VLM: 视频理解前培训模式 (VLM: Task-agnostic Video-Language Model Pre-training for Video Understanding) - 专知论文

会员服务 ·

0

单峰值 · 可理解性 · Performer · Better · MoDELS ·

2021 年 5 月 20 日

VLM: Task-agnostic Video-Language Model Pre-training for Video Understanding

翻译：VLM: 视频理解前培训模式

Hu Xu,Gargi Ghosh,Po-Yao Huang,Prahal Arora,Masoumeh Aminzadeh,Christoph Feichtenhofer,Florian Metze,Luke Zettlemoyer

from arxiv, 9 pages, ACL Findings 2021

We present a simplified, task-agnostic multi-modal pre-training approach that can accept either video or text input, or both for a variety of end tasks.
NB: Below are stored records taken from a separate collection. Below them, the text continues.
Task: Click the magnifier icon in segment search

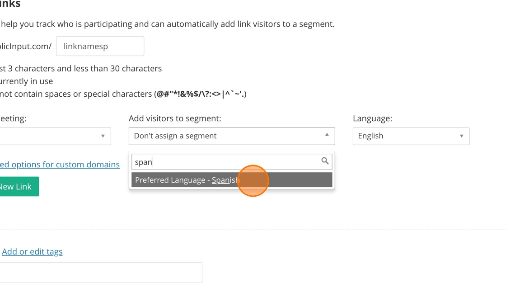Action: point(325,161)
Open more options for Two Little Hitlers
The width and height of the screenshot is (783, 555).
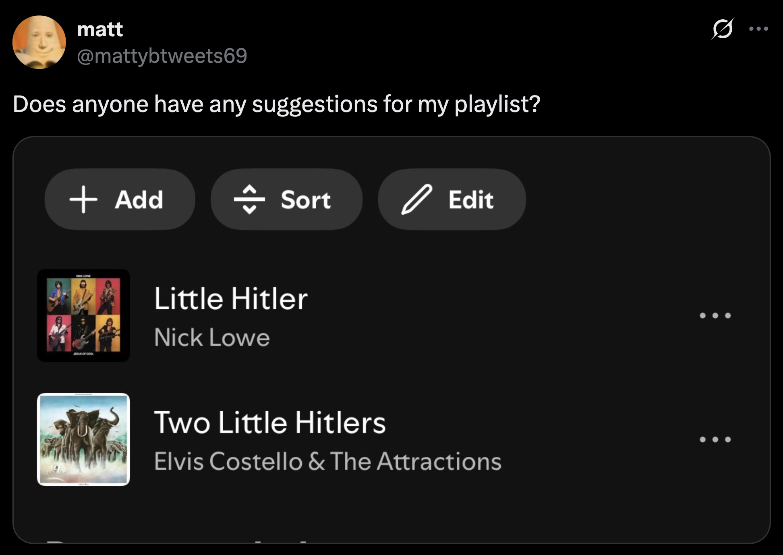pyautogui.click(x=715, y=439)
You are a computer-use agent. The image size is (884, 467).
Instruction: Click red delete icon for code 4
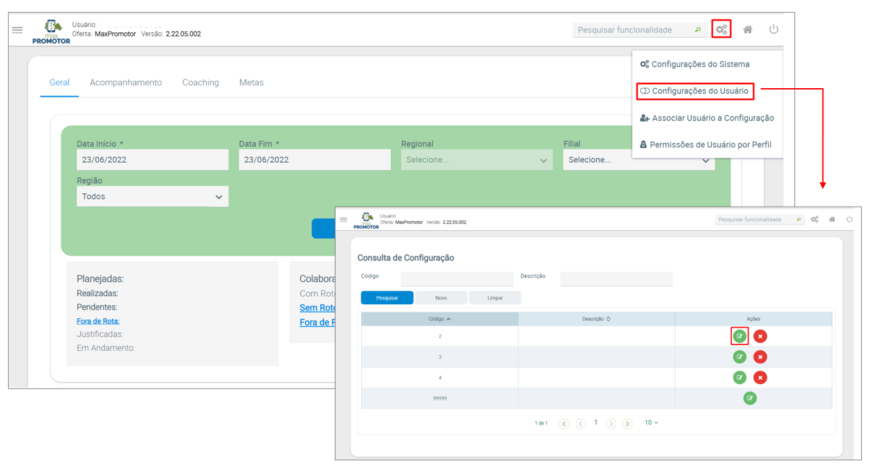point(760,378)
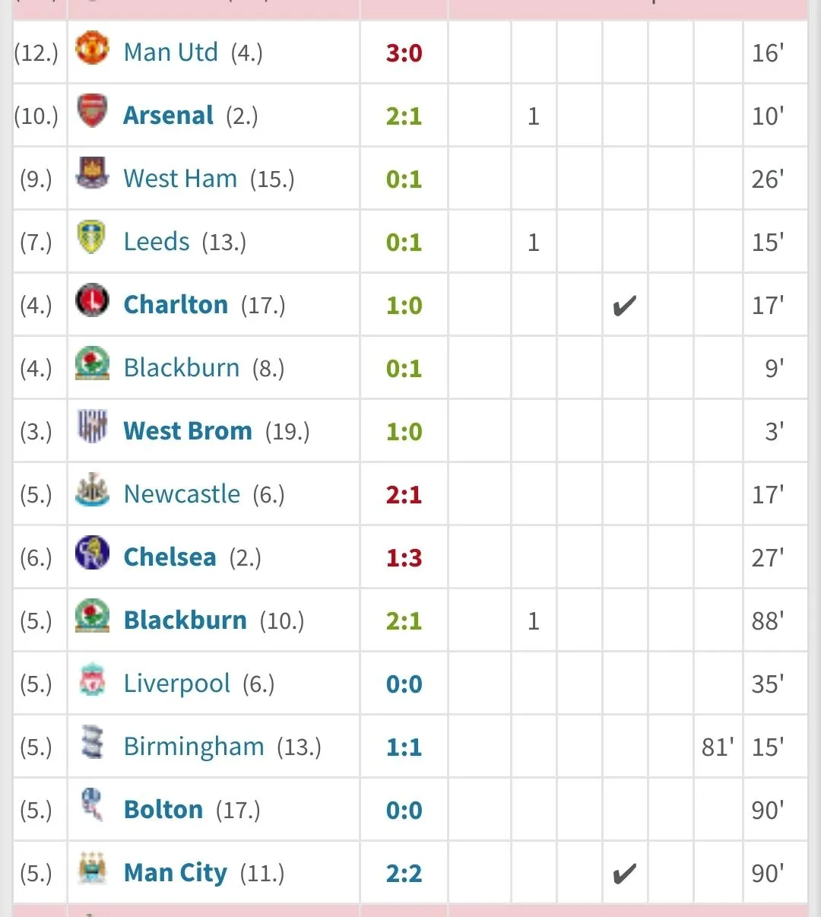Click the West Ham club crest

(x=92, y=175)
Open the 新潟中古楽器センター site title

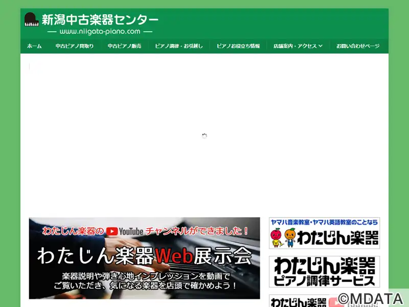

Existing pre-training are task-specific by adopting either a single cross-modal encoder that requires both modalities, limiting their use for retrieval-style end tasks or more complex multitask learning with two unimodal encoders, limiting early cross-modal fusion. We instead introduce new pretraining masking schemes that better mix across modalities (e.g. by forcing masks for text to predict the closest video embeddings) while also maintaining separability (e.g. unimodal predictions are sometimes required, without using all the input). Experimental results show strong performance across a wider range of tasks than any previous methods, often outperforming task-specific pre-training.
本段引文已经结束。